A fúria da natureza

Portal SBN
Quarta, 20 de outubro de 2021, 16:15:21

A fúria da natureza

Motivacional - Resiliência

Foram dez minutos de forte vendaval, chuva arrasadora. Galhos de árvores antigas foram arrancados e levados para longe.

Tormenta alucinante. O ulular do vento semelhava adolescente despejando sua revolta por não ter seus desejos atendidos.

Quando se apresenta a fúria da natureza, nos lembramos de rogar ao Senhor dos mundos o amainar das consequências, como o profeta do Antigo Testamento.

Que não sejam levados os telhados, nem destruídas as habitações. Que sejam poupadas as vidas e diminuídas as desastrosas agruras da passagem dos elementos rebeldes.

Dez minutos apenas que deixaram marcas profundas. Para alguns de nós, mais do que a outros.

Telhados carregados para longe, postes arrancados, residências abaladas, enxurrada arrastando tudo pelo caminho.

Noite de tristeza, de incertezas, de intranquilidade.

*   *   *

Após o rugido da noite, onde o céu desabou e o vento açoitou o mundo, o silêncio do alvorecer nasce como um milagre manso, límpido e profundo.

A tormenta que, em sua violência, levou ninhos e dobrou o orgulho das pedras, dá lugar a um ouro líquido que escorre pelas frestas e cura as velhas fendas.

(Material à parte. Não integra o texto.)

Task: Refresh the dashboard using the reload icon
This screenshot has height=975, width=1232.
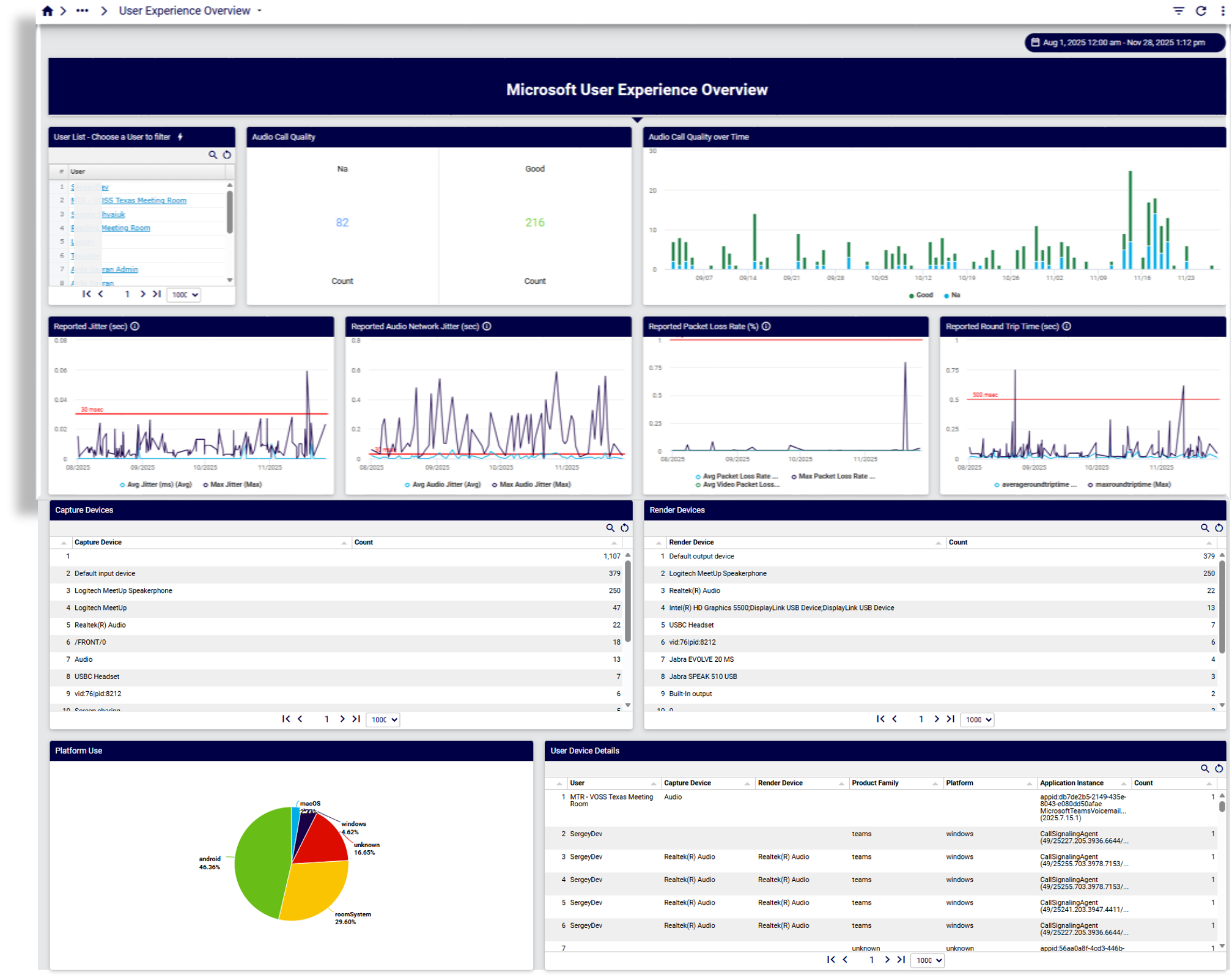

O sol desperta com dedos de seda, tocando as ruínas com uma calma luz, transformando o rastro da lama em um espelho onde o azul se reproduz.

Ainda há galhos partidos no chão, cicatrizes de um tempo que não perdoou. Mas a brisa agora sopra um hálito doce, provando que a vida não se findou.

As casas, que tremeram sob o açoite do raio e o peso da água bruta, erguem-se banhadas em cores, vencendo a mais amarga e longa luta.

Muros derrubados mostram seu porte ferido, aguardando mãos habilidosas que os venham recompor.

Cada gota que pende das telhas, sobrevivente da fúria que tudo invadiu, brilha como um pequeno diamante, celebrando o novo dia que enfim se abriu.

Os passarinhos, sem casa, mas com voz, ensaiam os primeiros cantos, pois o céu, antes carrasco e escuro, se veste com o mais puro manto.

Não há destruição que resista ao calor que abraça a Terra em renovação, pois a beleza é teimosa e floresce, mesmo após a maior e mais vil devastação.

A luz de hoje não apenas ilumina. Ela acolhe, restaura e promete o bem, lembrando que o sol, depois da tempestade, é a maior vitória que a vida tem.

O homem contempla as ruínas com olhos cansados, mas despertos. Onde antes havia o teto protetor, agora resta apenas o chão coberto pelo barro da desolação.

Com uma força que brota do âmago da sobrevivência, ele ergue a primeira pedra, a primeira viga, a parede, limpando os escombros do que um dia chamou de lar.

Ele reconstrói a rua, convoca o vizinho e redesenha os limites da cidade com a teimosia de quem se recusa a ser apagado.

A plantação, embora devastada, guarda no solo a memória da colheita, esperando pelo suor que a trará de volta à vida.

Tudo o que foi demolido torna-se alicerce para algo mais sólido: a convicção de que a alma humana é o único abrigo que nenhuma tormenta consegue derrubar.